S. Korea shocked and shamed by attack on US ambassador
SOUTH Korea has reacted with shock and a little shame to a violent knife attack on the US ambassador that jarred harshly with the self-image of a largely safe, well-ordered society.
Civic and political protest is something of a national past-time in South Korea, but while demonstrations can be loud, passionate and physical, acts of extreme violence or civil unrest are rare.
And, putting the threat posed by North Korea to one side, the country has largely been untouched by the spectre of terrorism, domestic or external.
So the very public assault on the envoy of the country’s most important military and diplomatic ally at a breakfast function in central Seoul, has led some to question whether South Korea has become complacent in what can seem like an increasingly hostile world.
In the case of Thursday’s attack, there was particular disquiet that a known political activist with a record of violence against foreign envoys was able to get so close to his target.
Kim Ki-Jong, whose assault saw Ambassador Mark Lippert hospitalised with a deep gash on his face that required 80 stitches, had received a suspended jail sentence in 2010 for hurling a rock at the Japanese ambassador.
“It was a shameful incident because our country, the world’s 10th largest economy, was helpless in the face of such a rudimentary act of terror,” the country’s largest circulation daily Chosun Ilbo said in an editorial.
Powerful images of Lippert bleeding profusely and clutching a cloth to his gashed cheek appeared in newspapers and TV broadcasts around the world.
Prominent politicians, including opposition leader Moon Jae-In also echoed the feelings of embarrassment and shame, while the English-language Korea Times said it was time South Korea accepted the realities of a world where the “undercurrent of terror” runs strong.

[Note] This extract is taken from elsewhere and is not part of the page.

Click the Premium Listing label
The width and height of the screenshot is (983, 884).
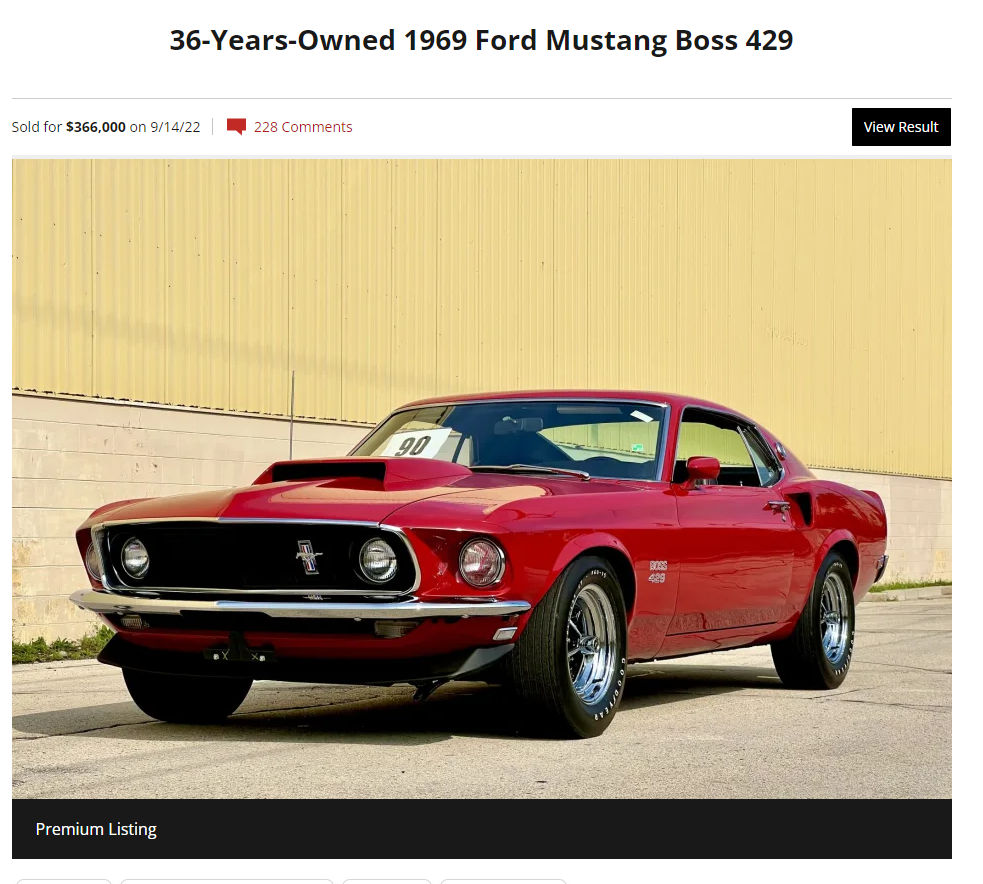click(96, 829)
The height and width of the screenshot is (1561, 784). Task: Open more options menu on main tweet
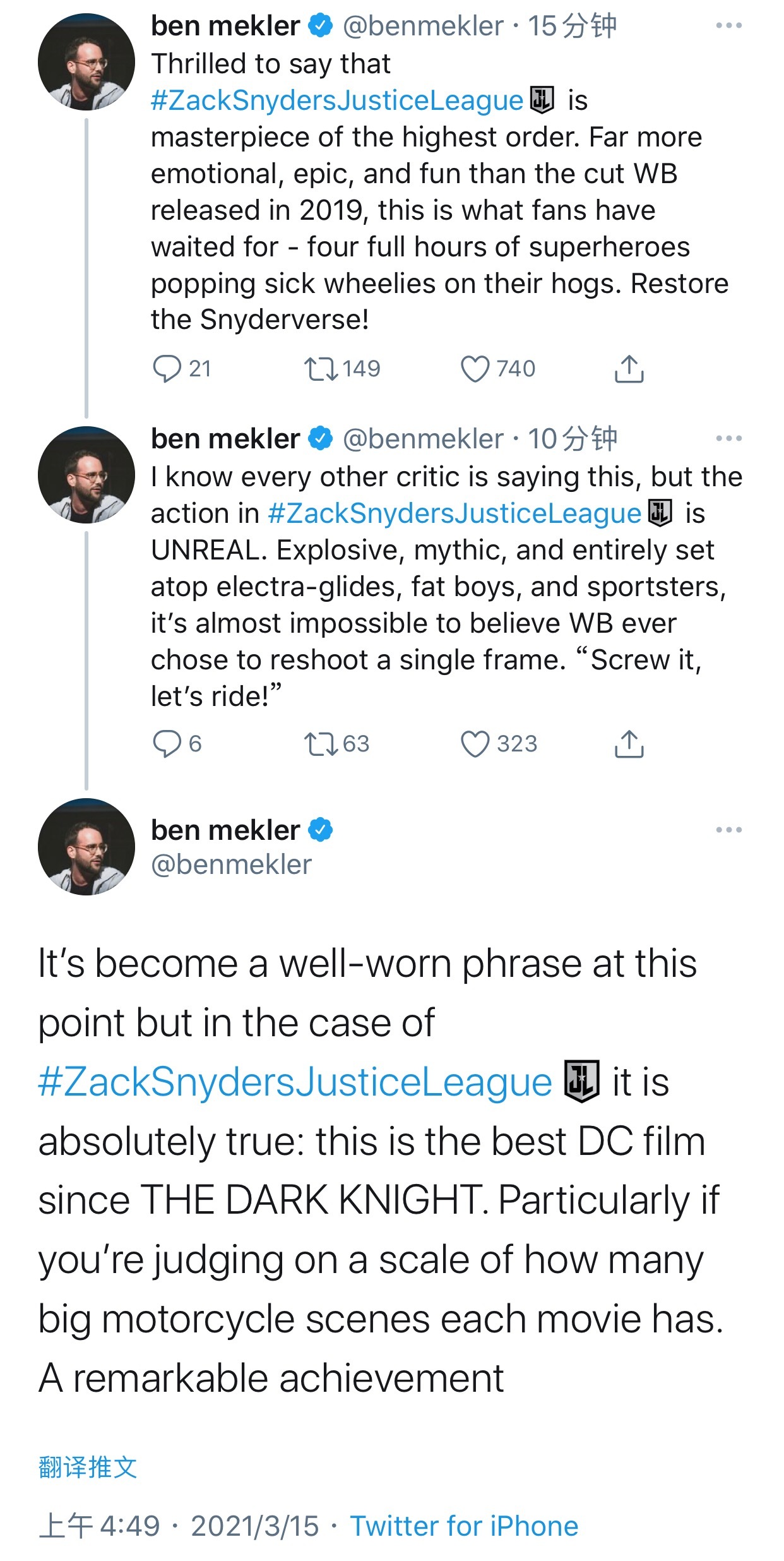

“There should be no more complacency,” the newspaper said.
Security for diplomatic personnel is the responsibility of the host nation and, until now, South Korea has had a near perfect record in that regard.
The foreign ministry said Lippert was the first foreign ambassador to be injured in such an attack.
The assault came on the heels of two unsettling shooting incidents that left a total of eight people dead in a country where gun control is tight and gun crime extremely rare.
The profile that has emerged of Kim Ki-Jong is of a maverick nationalist who blogged with particular vehemence about the perfidy of “foreign powers” like Japan and the United States.
The fact that he had visited North Korea half-a-dozen-times in the past has raised an inevitable red flag, but there has been nothing to suggest he acted other than alone.
As he was wrestled to the floor, Kim had shouted his opposition to ongoing South Korea-US military exercises which have raised tensions with North Korea.
There are nearly 30,000 US troops permanently stationed in South Korea, and while anti-US sentiment has waxed and waned over the decades, there is overwhelming public support for the military alliance.
US and South Korean officials both moved quickly to dismiss concerns that the attack would have any impact on the overall relationship.
“I think most people accept this was an isolated case that won’t have any major diplomatic repercussions,” said Lee Dae-Woo, an analyst at the Seoul-based Sejong Institute think-tank.
“If anything, it will go the other way, with the public sympathy for the ambassador providing an opportunity to shore up the alliance,” Lee said.
North Korea, meanwhile, has been widely condemned for its reaction which came in the form of a dispatch by the official KCNA news agency, describing the attack as “just punishment” for Washington’s refusal to cancel this years joint exercises.
A US State Department official, speaking on condition of anonymity, said Pyongyang’s response was “outrageously callous, but unfortunately consistent with the nature of the regime and its rhetoric.”